What Customers May Notice
- Bills may increase after meter swaps (old meters often under-register usage).
- Near-real-time usage helps catch leaks/irrigation issues quickly.
- Read more here
Central Texas (Highland Lakes)
- Lakes Buchanan & Travis are designed to fluctuate—store in wet times, draw down in dry—and have anchored regional supply since the 1940s.
- Early-July 2025 rains boosted combined storage from ~51% to >90% within days; first time both were full since July 2019.
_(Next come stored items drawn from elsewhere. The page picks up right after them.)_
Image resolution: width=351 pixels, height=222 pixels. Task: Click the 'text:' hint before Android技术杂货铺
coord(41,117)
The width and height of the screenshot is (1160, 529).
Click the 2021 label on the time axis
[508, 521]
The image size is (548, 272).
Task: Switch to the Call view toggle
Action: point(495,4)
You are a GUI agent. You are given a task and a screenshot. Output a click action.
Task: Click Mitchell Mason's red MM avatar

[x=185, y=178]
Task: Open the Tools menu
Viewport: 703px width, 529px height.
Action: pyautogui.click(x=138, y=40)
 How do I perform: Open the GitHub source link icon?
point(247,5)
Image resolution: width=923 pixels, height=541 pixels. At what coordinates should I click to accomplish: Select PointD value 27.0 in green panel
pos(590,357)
- Even with higher levels, expect ongoing conservation messaging from utilities.
San Antonio (SAWS)
- San Antonio Water System (SAWS) is working to clarify “soil” in the City of San Antonio development code.
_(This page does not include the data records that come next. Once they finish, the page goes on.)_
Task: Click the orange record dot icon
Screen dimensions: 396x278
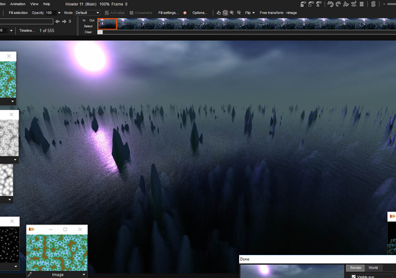Action: [x=185, y=13]
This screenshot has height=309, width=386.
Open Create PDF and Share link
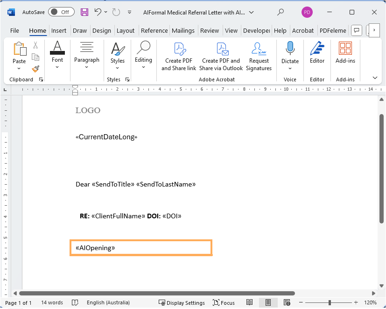pyautogui.click(x=179, y=56)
- Current ordinance (since 2006) requires 4" soil with ≥ 0.25" Soil Organic Matter (SOM) under turfgrass on new construction.
- SAWS intends to move toward soil inspections on new builds after definitions are tightened.
East Texas
Groundwater Fight (Special Session)
- Governor added groundwater to the call; HB 27 advanced.
- Core concept: Pause on new/expanded export permits in the Neches & Trinity Valleys Groundwater Conservation Districts until Nov. 1, 2027, plus a TWDB study to inform future decisions.
- The Texas Senate amended the bill, removing the moratorium, and House Author Rep. Cody Harris pushed back, The bill ultimately died in the 2nd special session
- Read more here.
Why it matters:
This signals a larger groundwater debate ahead—potentially export guardrails, stronger ties to available water in aquifer, and more monitoring/reporting next regular session (2027).
El Paso / Far West Texas
Rio Grande Compact Settlement (Proposed)
- Texas, New Mexico, Colorado (and the U.S.) filed a settlement to end the long-running Rio Grande case.
- The deal would tighten operations below Elephant Butte and require New Mexico to curb groundwater depletions so deliveries to Texas are more reliable.
- A Special Master hearing is set; Supreme Court has final say.
- Read more here
- El Paso municipal customers and irrigators who rely on Elephant Butte releases.
- Even with a settlement, Elephant Butte remains extremely low, so expect continued focus on conservation, leak reduction, and diversified supplies in that region.